▸ **What this task involves**:
Write out only the tail of the records, beginning at the line containing "This screenshot has height=422, width=618." and including the last line, exactly as written.

(Excerpts from a dataset)
___
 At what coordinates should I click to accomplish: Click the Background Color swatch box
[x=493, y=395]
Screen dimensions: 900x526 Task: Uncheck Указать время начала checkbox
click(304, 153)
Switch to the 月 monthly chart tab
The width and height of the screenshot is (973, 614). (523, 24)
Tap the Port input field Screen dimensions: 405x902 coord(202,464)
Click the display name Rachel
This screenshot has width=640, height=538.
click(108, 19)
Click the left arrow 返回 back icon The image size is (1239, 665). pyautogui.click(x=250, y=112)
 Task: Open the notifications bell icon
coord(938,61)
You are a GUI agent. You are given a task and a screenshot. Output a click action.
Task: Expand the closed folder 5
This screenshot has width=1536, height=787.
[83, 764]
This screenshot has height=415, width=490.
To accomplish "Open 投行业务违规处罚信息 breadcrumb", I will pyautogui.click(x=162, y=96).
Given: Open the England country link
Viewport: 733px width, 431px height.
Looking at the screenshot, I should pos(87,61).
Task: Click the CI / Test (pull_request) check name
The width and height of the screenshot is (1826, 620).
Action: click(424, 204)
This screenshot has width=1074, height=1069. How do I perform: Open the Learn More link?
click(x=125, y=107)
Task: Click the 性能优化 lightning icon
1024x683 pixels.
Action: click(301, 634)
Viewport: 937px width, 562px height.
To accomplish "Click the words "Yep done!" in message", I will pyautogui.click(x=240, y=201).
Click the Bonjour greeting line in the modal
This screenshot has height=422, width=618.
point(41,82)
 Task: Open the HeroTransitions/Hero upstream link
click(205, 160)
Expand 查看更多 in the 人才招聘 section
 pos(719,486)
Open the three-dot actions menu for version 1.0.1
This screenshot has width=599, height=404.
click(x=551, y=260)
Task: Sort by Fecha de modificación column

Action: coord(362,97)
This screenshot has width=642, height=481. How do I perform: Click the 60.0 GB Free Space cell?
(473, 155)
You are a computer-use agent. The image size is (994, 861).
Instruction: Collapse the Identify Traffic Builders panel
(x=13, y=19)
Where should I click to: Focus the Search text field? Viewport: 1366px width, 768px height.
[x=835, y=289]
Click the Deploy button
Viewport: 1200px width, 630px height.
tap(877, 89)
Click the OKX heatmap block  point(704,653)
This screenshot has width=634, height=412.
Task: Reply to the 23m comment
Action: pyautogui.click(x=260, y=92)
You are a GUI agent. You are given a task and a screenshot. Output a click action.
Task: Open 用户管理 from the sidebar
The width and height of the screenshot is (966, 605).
___
▸ **Your solution**:
This screenshot has height=422, width=618.
point(41,82)
 Task: Open the HeroTransitions/Hero upstream link
click(205, 160)
Expand 查看更多 in the 人才招聘 section
 pos(719,486)
Open the three-dot actions menu for version 1.0.1
This screenshot has width=599, height=404.
click(x=551, y=260)
Task: Sort by Fecha de modificación column

Action: coord(362,97)
This screenshot has width=642, height=481. How do I perform: Click the 60.0 GB Free Space cell?
(473, 155)
You are a computer-use agent. The image size is (994, 861).
Instruction: Collapse the Identify Traffic Builders panel
(x=13, y=19)
Where should I click to: Focus the Search text field? Viewport: 1366px width, 768px height.
[x=835, y=289]
Click the Deploy button
Viewport: 1200px width, 630px height.
tap(877, 89)
Click the OKX heatmap block  point(704,653)
This screenshot has width=634, height=412.
Task: Reply to the 23m comment
Action: pyautogui.click(x=260, y=92)
You are a GUI agent. You are given a task and a screenshot. Output a click action.
Task: Open 用户管理 from the sidebar
The width and height of the screenshot is (966, 605).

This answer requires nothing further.